(EXCERPTED PASSAGE Opens)

Ever since coming to Detroit as an All-American out of Syracuse in 1966, Bing has devoted a great deal of his spare time to promoting basketball and other civic projects. His only regret is that he hasn’t been able to spend as much time as he would like with his wife, Aaris, and three daughters, Cassandra, 10; Bridgett, 8; and Aleisha, 5. He has spoken at numerous banquets, worked with the Boys Club of Metropolitan Detroit, the YMCA, a high school boosters’ club and, along with former Red Wings’ star Ted Lindsay, helped chair the fund-raising drive for the Metropolitan Association for Crippled Children (March of Dimes). 

Bing’s major interests are Big Brothers, a program designed to provide a one-to-one relationship for boys without a father figure in the home, and a series of basketball camps he operates in the offseason. For six years, Bing, who has no sons, has been a “big brother” to Richard (Rickey) Gilmer, now a 19-year-old freshman at Oakland University, near Detroit.

(EXCERPTED PASSAGE Closes)

- [DIRECTIONS FOR THIS TASK] Write out the stretch of the passage on Bing's civic work from "Ever since coming" through "(March of Dimes).", word for word.

(DATA Opens)

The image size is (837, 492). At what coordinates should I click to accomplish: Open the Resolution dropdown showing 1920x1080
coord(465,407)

(DATA Closes)
(DATA Opens)

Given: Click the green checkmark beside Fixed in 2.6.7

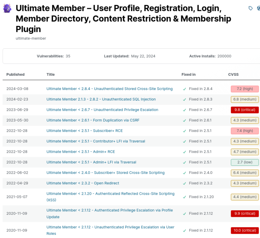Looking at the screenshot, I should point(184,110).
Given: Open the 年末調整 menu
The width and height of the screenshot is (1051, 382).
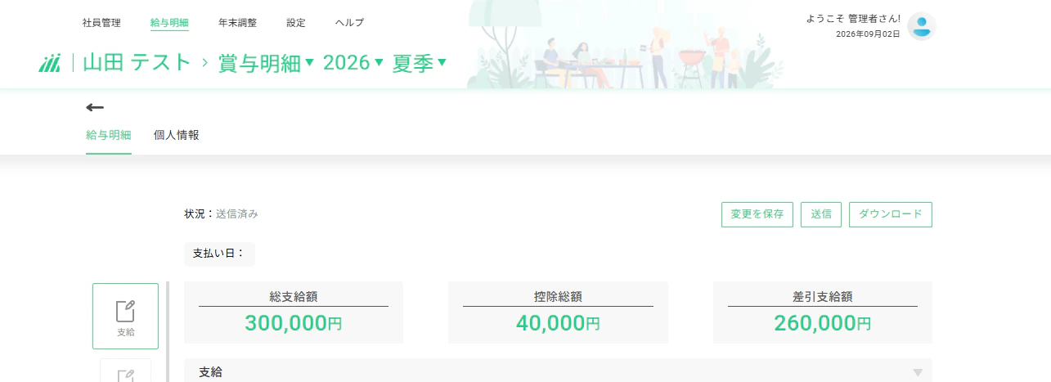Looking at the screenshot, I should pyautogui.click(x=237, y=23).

(DATA Closes)
(DATA Opens)

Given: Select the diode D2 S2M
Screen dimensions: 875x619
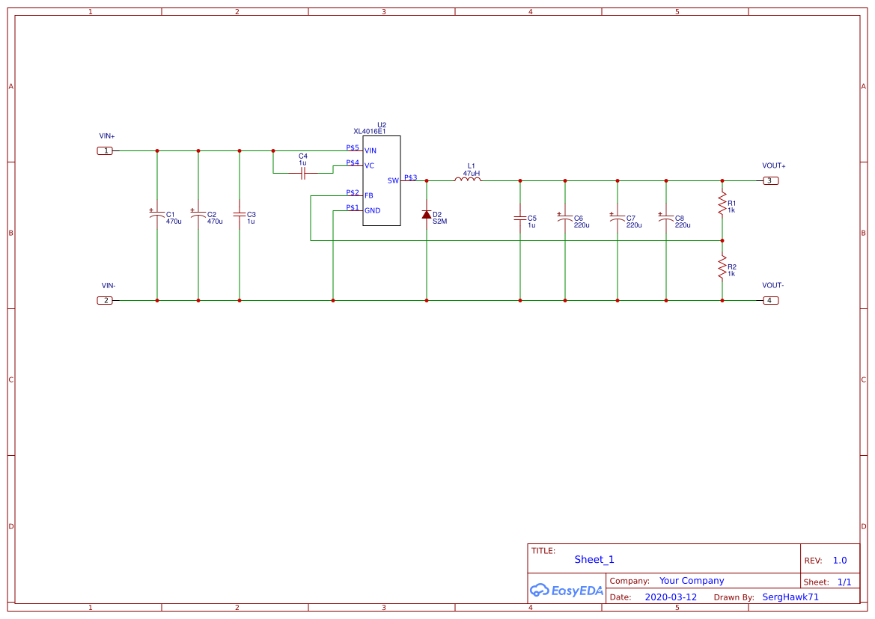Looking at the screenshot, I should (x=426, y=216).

(DATA Closes)

- [ANSWER AREA]
Ever since coming to Detroit as an All-American out of Syracuse in 1966, Bing has devoted a great deal of his spare time to promoting basketball and other civic projects. His only regret is that he hasn’t been able to spend as much time as he would like with his wife, Aaris, and three daughters, Cassandra, 10; Bridgett, 8; and Aleisha, 5. He has spoken at numerous banquets, worked with the Boys Club of Metropolitan Detroit, the YMCA, a high school boosters’ club and, along with former Red Wings’ star Ted Lindsay, helped chair the fund-raising drive for the Metropolitan Association for Crippled Children (March of Dimes).